The Gender Accelerationist Manifesto
I expect this to be a bit controversial. I actually went into this article a bit skeptical of its scope. Intersectional feminism is already pretty heavily written about. But what our authors have done is figure out how to remove the liberalism. In removing liberalism, however, what remains is a proposition far more radical than most people would have ever conceived. We’re going to take the “abolish gender” slogan seriously at face value, because doing so is the only way to alleviate the contradictions of gender norms under capitalism. Some choice quotes:
Material relations are relations of production. That is, they are the way we relate to the various ways we labor and produce things. All of society is based upon these relations of production and they produce all of our social systems. Gender is no different.
So where does gender’s material base lie? Gender is produced primarily by the division of reproductive labor. Reproductive labor is any labor that helps to produce the next generation, including sex, birth, childcare, and homemaking, and gender is defined by how this labor is divided up, with the different genders being distinct classes which are expected to perform specific sorts of tasks regarding reproductive labor.
Gender is the earliest class systems and, as a result, it precedes the state, even in its earliest most basic form. This means that, unlike capitalism, race, neuronormativity, and the various other class systems, the state is not the primary means by which gender is imposed upon people. This isn’t to say that the state doesn’t impose gender, but it is supplementary, not primary. By the time states were cropping up, gender had already solidified itself and become quite adept at imposing itself upon others.
As has been referenced previously, gender is a system of class, and is one defined by the domination of manhood over society. This is why another name for the gender class system is patriarchy. Gender as a social system is patriarchy and patriarchy is the social class system of gender. Within this class system, we find three distinct classes, two accepted and one subversive.
This class dynamic of man over woman is the principal dynamic of patriarchy, but they do not comprise the only two classes. Instead, we find that some people relate to reproductive labor differently than how it’s imposed upon the population. This is especially the case with regards to sex, when someone engages in sexual relations that do not fit with the dynamics imposed by patriarchy. This includes people who are sexually attracted to people of the same gender (gay/lesbian people), of multiple genders (bisexual/pansexual people), or no gender (asexual people). In addition, people whose gender is different from the one patriarchy assigns to them can’t be classed as neatly as people who accept the assignment by gender.
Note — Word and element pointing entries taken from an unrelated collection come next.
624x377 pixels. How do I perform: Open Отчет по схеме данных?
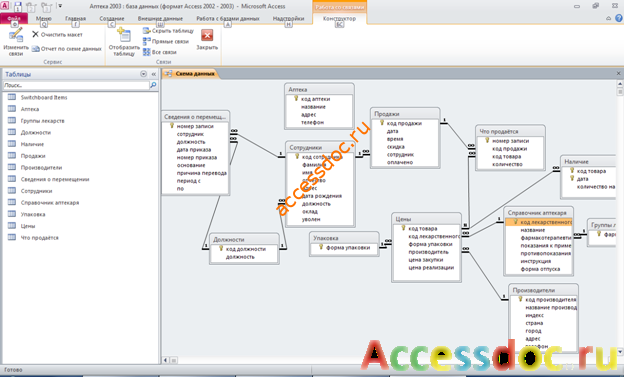(67, 49)
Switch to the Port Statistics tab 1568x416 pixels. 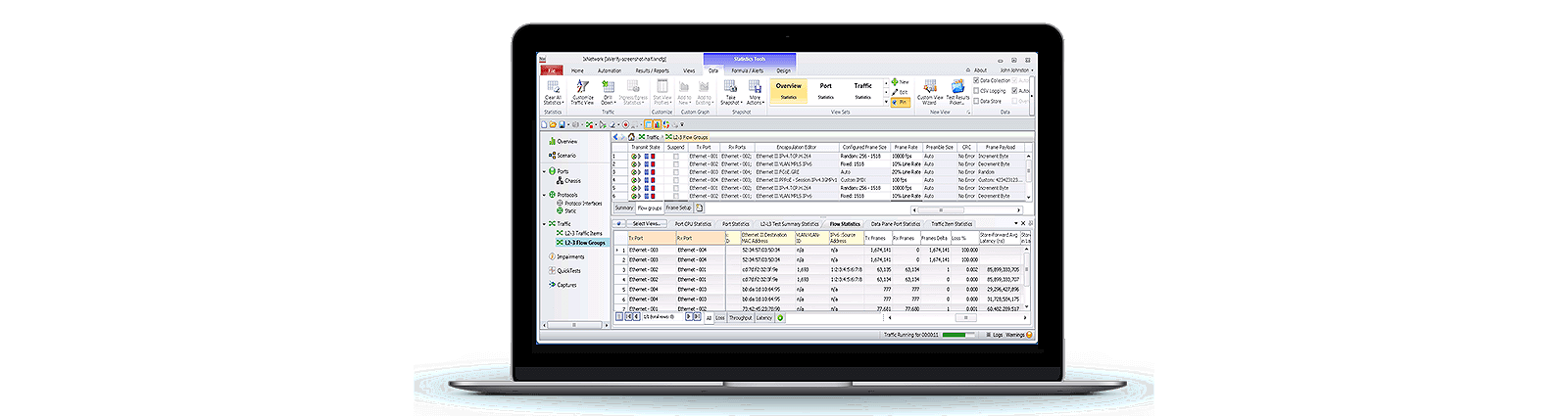(x=736, y=224)
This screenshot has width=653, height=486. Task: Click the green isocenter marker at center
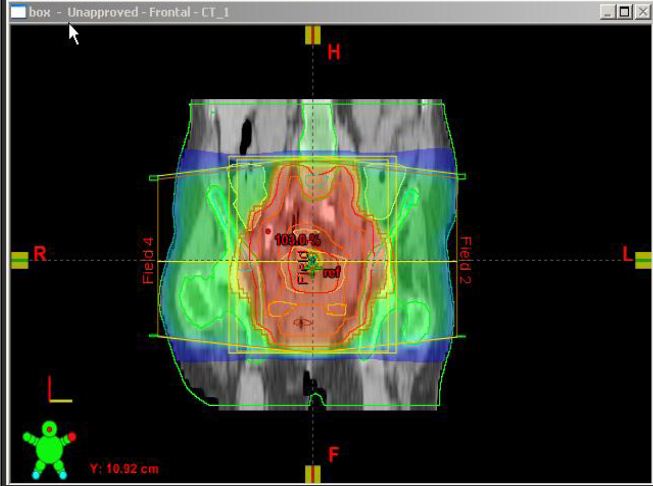pyautogui.click(x=311, y=264)
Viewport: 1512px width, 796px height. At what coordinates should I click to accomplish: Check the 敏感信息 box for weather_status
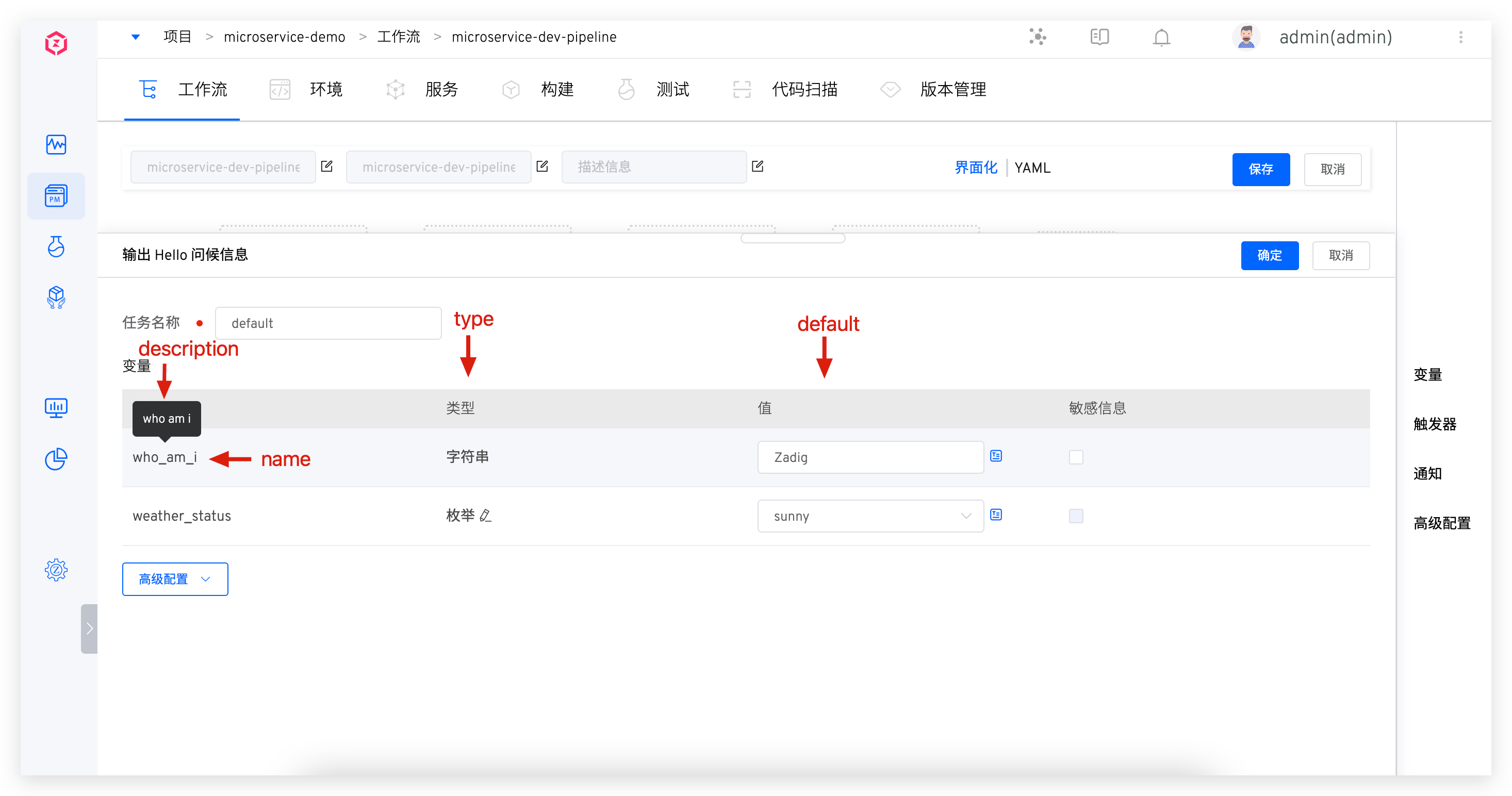[1076, 516]
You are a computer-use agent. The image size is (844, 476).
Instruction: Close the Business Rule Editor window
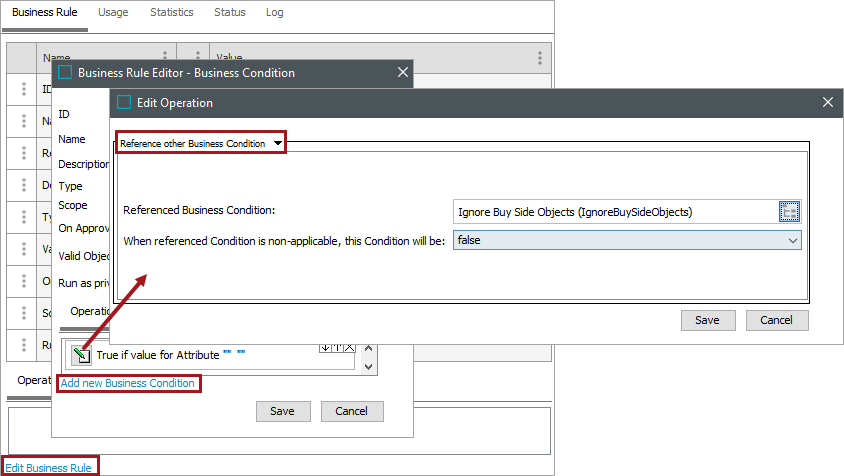coord(403,72)
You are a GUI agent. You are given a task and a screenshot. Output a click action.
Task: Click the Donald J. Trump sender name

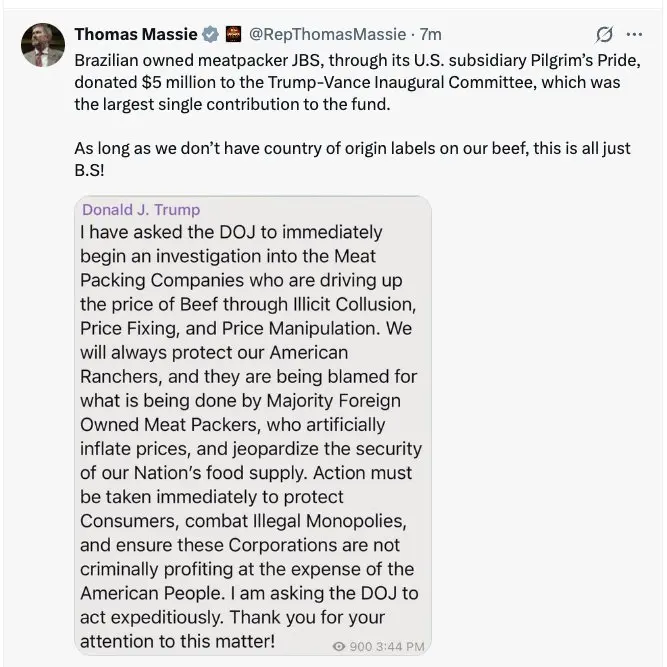(141, 210)
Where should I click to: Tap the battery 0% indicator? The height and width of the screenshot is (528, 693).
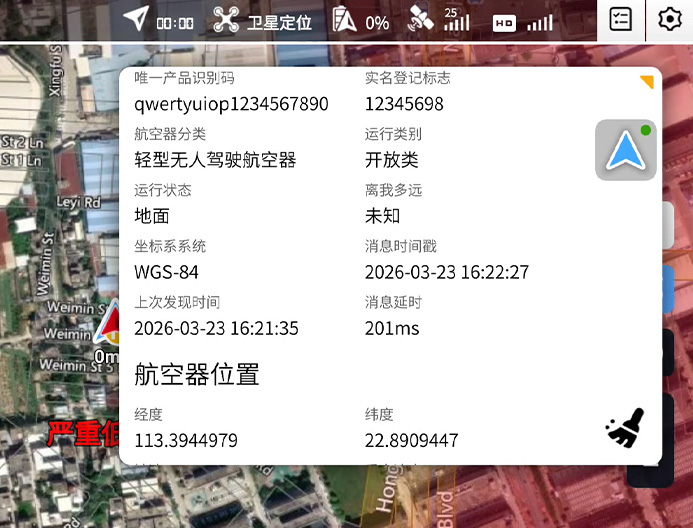[345, 21]
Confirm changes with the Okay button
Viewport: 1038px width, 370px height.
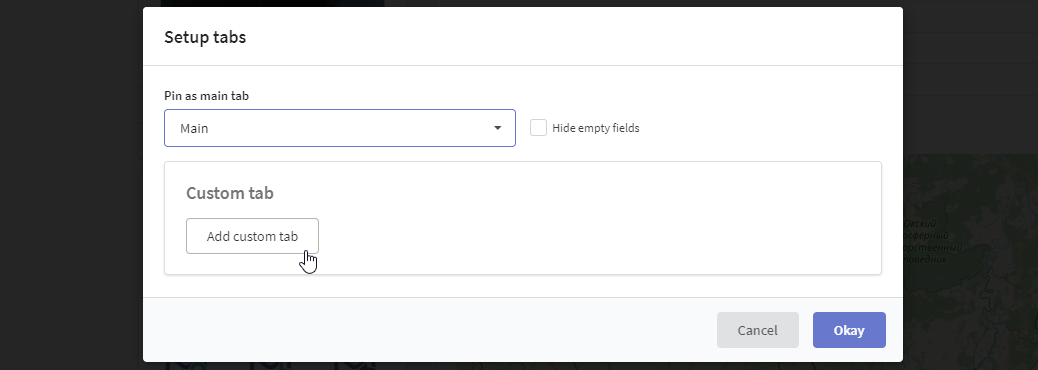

While they might be personally men or women, they aren’t treated by society in quite the same way so they comprise a distinct social class. Characteristic to this is the detachment of sex and romance from reproducing the next generation. While it’s still possible for all of these groups to reproduce the next generation, it is no longer a necessary part of sex and romance.
Since this third class is defined by it’s difference from those of the first two classes, it is named queer. Queer people are all those who relate differently to the division of reproductive labor assigned to them by patriarchy. Because of the different relations, queer people are inherently subversive to the class system as a whole and constitute the revolutionary class under patriarchy.
Class, class, class. We are dominated and controlled. Sorted and divided. But where do we factor into all this? People see class like this as merely imposed, but that fails to account for the ways we actually interact with it. It isn’t simply imposed upon us. We are active participants within it, we perform it.
This is hardly done freely. The violence of the system is inherent and systemic. We perform these acts surrounded by the violence of gender. But we still perform them. Gender isn’t content with forcing itself upon us. Instead, it forces us to say “yes” to it.
This serves as a method of control and reproduction. Gender isn’t inherent, but it spreads by assigning us to a class and forcing us to say yes to that class. “Yes, I am a man. It is who I am and who I always have been. I cannot escape it or deny it. I am a man.” This is nothing but a lie we are forced to repeat. But by repeating it enough, we come to believe it. Gender becomes natural, inescapable, eternal. It ceases to be an imposed identity and becomes an eternal part of who we are. By objecting to my gender, you are objecting to that which is inherently me.
Here lies one of gender’s greatest defense mechanisms: Ourselves. We insist upon it and reject those who turn away from it. It becomes an unholy act for those who turn from the path. Indeed, it seems to us as if there’s no other option. We say yes because that’s all we can say. It is made inconceivable that it could be any other way.